Level 3 announced this morning that its board of directors had promoted chief operating officer Jim Storey to CEO.
Storey takes over the tiller from longtime CEO Jim Crowe, who announced last month that he was stepping down by year’s end. Level 3 said that Storey was also nominated for election to its board at the company's upcoming stockholders meeting next month while Crowe would not stand for reelection to the board.
"We are extremely pleased to name Jeff as our new CEO and look forward to him joining our board of directors," said Walter Scott, Jr. , chairman of the board of directors of Level 3. "Jeff was the clear and unanimous choice of the Board. With 30 years of industry experience and his intimate knowledge of Level 3's customers, employees and operating environment, Jeff is the right executive to lead Level 3 into the future."
Storey joined fiber-optics network vendor Level 3 in 2008 as the company's president and chief operating officer. Prior to Level 3, he served as president of Leucadia Telecommunications Group where he was responsible for investments and operations across various industries.
Before Leucadia, Storey was president and chief executive officer at WilTel Communications, which also built fiber optics networks. Prior to that, he was a senior executive at Cox Communications, where he was one of the founding members of Cox Business Services. Storey began his career in telecommunications with Southwestern Bell Telephone.
“I am honored by the confidence and trust the Board has placed in me and am energized by the opportunities ahead for our company," said Storey. "Today with our solid financial foundation, our expanding position in the enterprise market and the substantial progress we've made with integration, I believe our opportunities are greater than ever.

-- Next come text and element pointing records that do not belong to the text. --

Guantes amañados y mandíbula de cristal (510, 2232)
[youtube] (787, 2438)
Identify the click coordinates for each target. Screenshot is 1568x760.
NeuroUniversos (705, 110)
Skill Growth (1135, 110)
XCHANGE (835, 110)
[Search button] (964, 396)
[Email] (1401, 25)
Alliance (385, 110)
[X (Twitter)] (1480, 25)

"The company is where it is today because of Jim Crowe. On behalf of the entire company, I thank Jim for his inspired leadership and strong belief in what Level 3 could become.”
Prior to becoming a global company, Crowe led Level 3’s build out of a national fiber backbone network starting in 1998. Level 3 was ahead of the curve when it came to deploying fiber by laying dark fiber in its new routes. Without services such as video over the Internet, and with the dot.com bust in the 2000s, Level 3 struggled at times to keep its pipes full and the company profitable.
The onslaught of Internet video and other bandwidth-consuming services have bolstered Level 3’s prospects over the past few years. Broomfield, Colo.—based Level 3 offers core transport, IP, voice, video and content delivery for most of the medium to large Internet carriers in North America, Latin America and some areas abroad.
Overall, Level 3 serves customers in more than 500 markets in 55 countries over a global services platform anchored by owned fiber networks on three continents and connected by extensive undersea facilities.